-- Begin GIVEN INFORMATION --

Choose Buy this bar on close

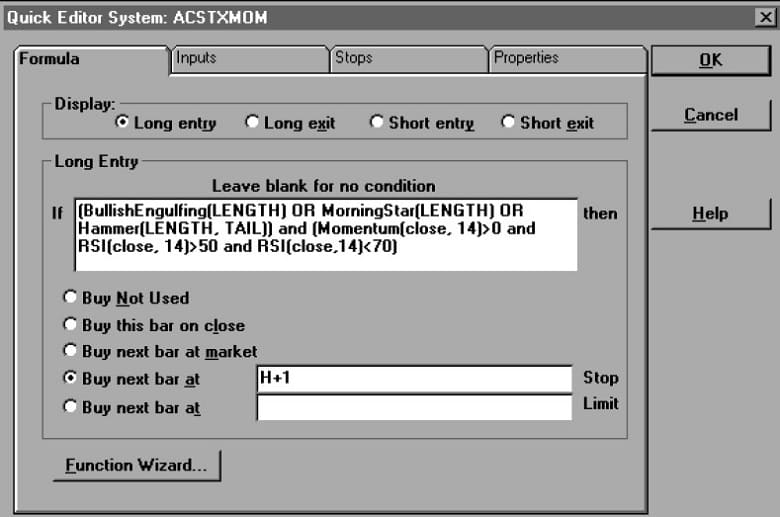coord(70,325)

-- End GIVEN INFORMATION --
-- Begin GIVEN INFORMATION --

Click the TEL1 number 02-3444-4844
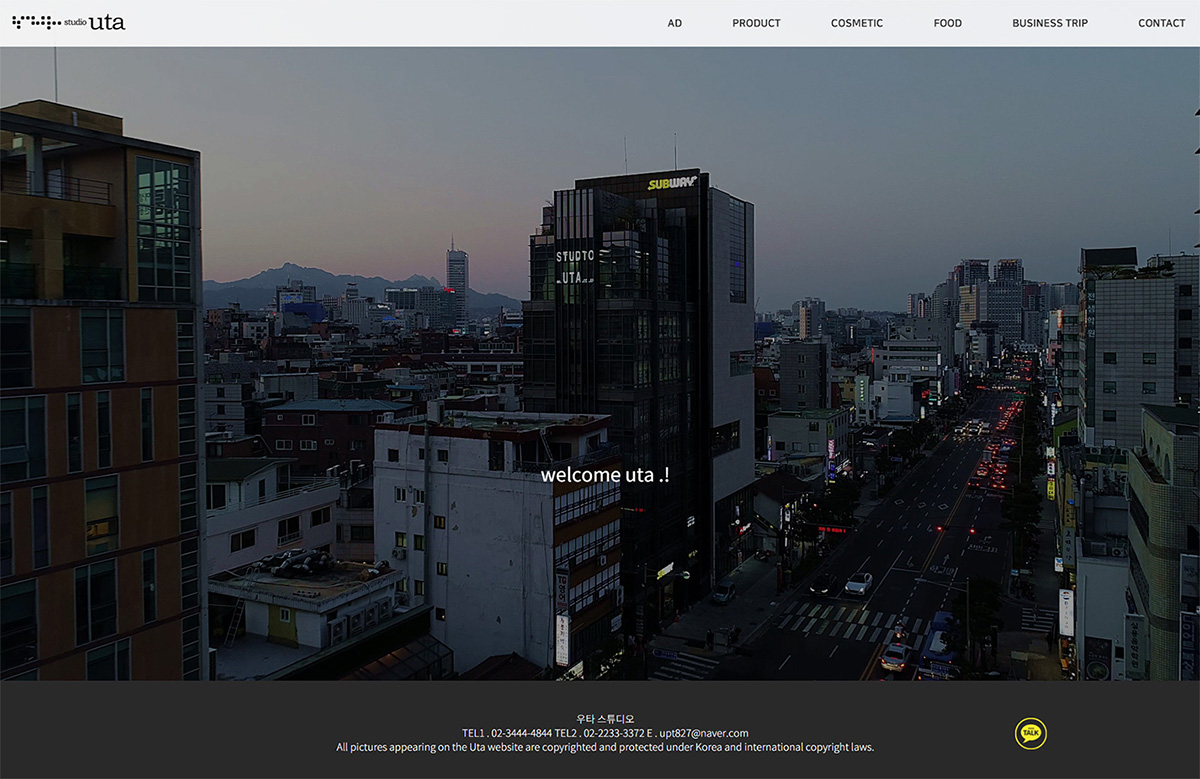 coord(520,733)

-- End GIVEN INFORMATION --
-- Begin GIVEN INFORMATION --

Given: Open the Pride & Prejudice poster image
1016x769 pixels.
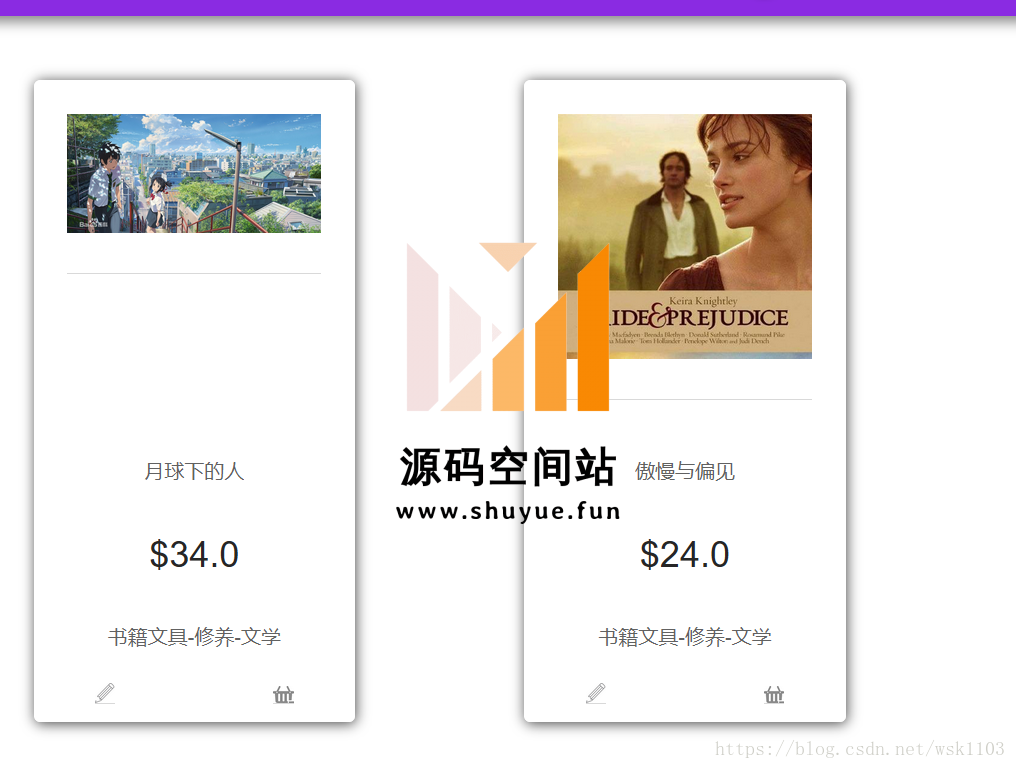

-- End GIVEN INFORMATION --

#### EXERCISE BRIEF
Starting at the line that has "Given: Open the" and stopping after the line that has "1016x769 pixels.", recast those lines as a Markdown table with the columns Number and Entry, leaving out any blank lines.

#### TASK RESULT
| Number | Entry |
|---|---|
| 1 | Given: Open the Pride & Prejudice poster image |
| 2 | 1016x769 pixels. |